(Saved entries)
# # # #

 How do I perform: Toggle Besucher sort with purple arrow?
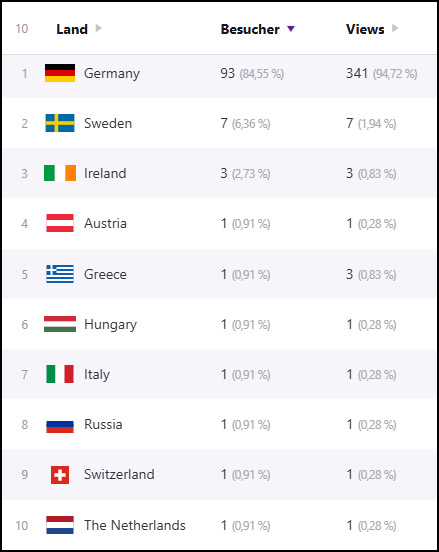tap(290, 29)
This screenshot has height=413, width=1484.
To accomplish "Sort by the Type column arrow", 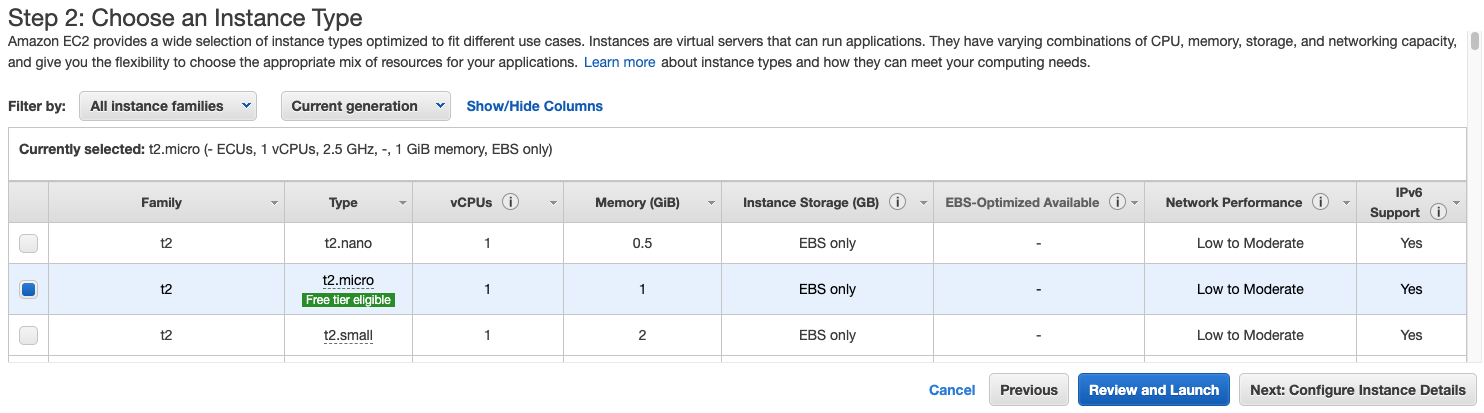I will tap(402, 203).
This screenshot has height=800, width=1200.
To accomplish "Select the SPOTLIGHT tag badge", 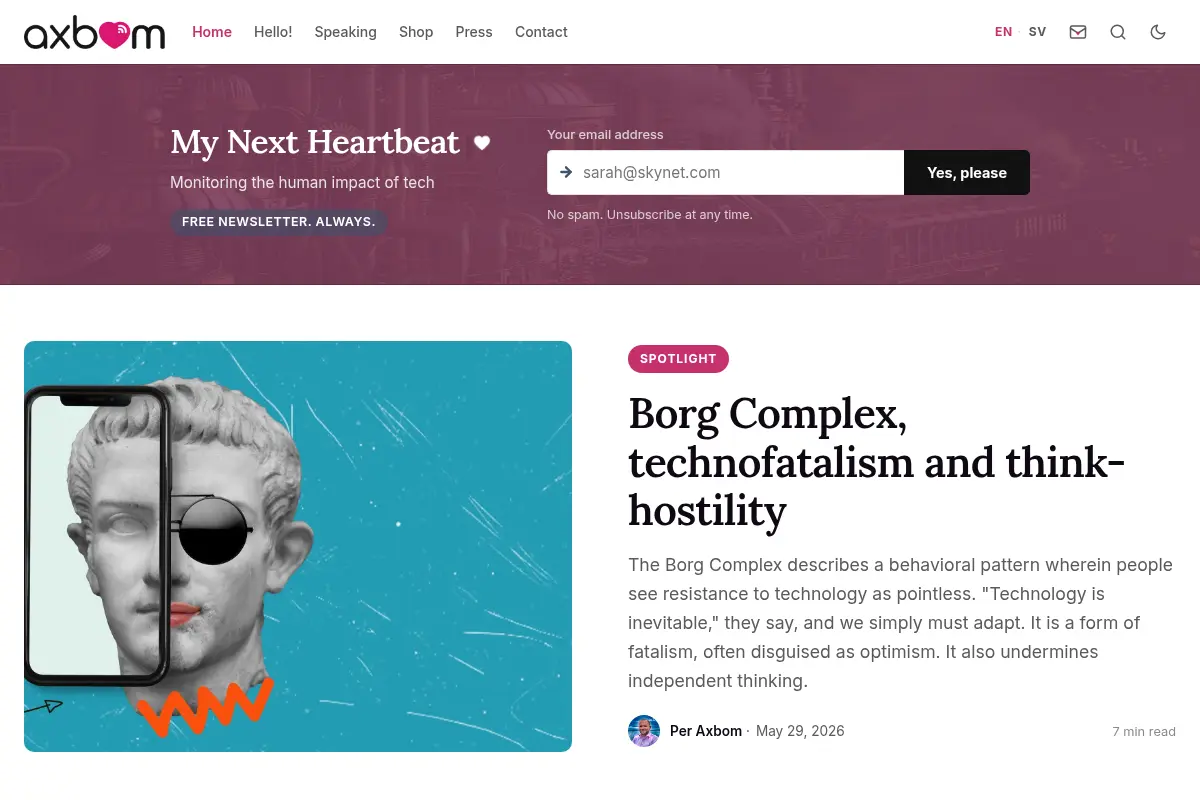I will (x=678, y=359).
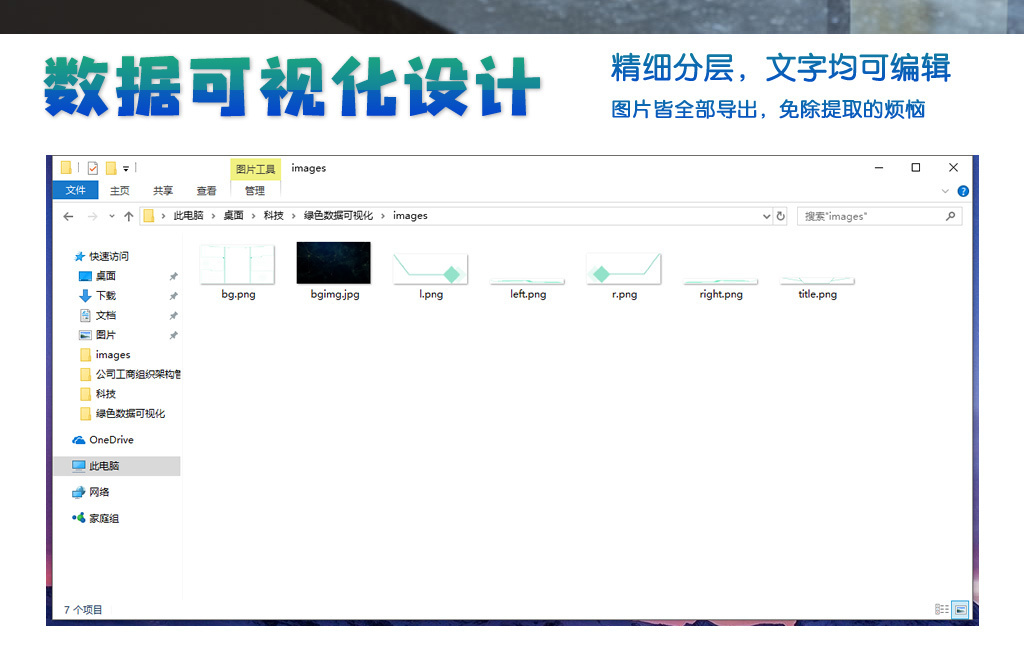
Task: Click the back navigation arrow
Action: (x=68, y=216)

# # # #

◆ **Exercise objective**: Look through the records for the string "screenshot". Copy every line that has it.

◆ **Response to this task**:
This screenshot has height=413, width=1484.
This screenshot has height=800, width=1200.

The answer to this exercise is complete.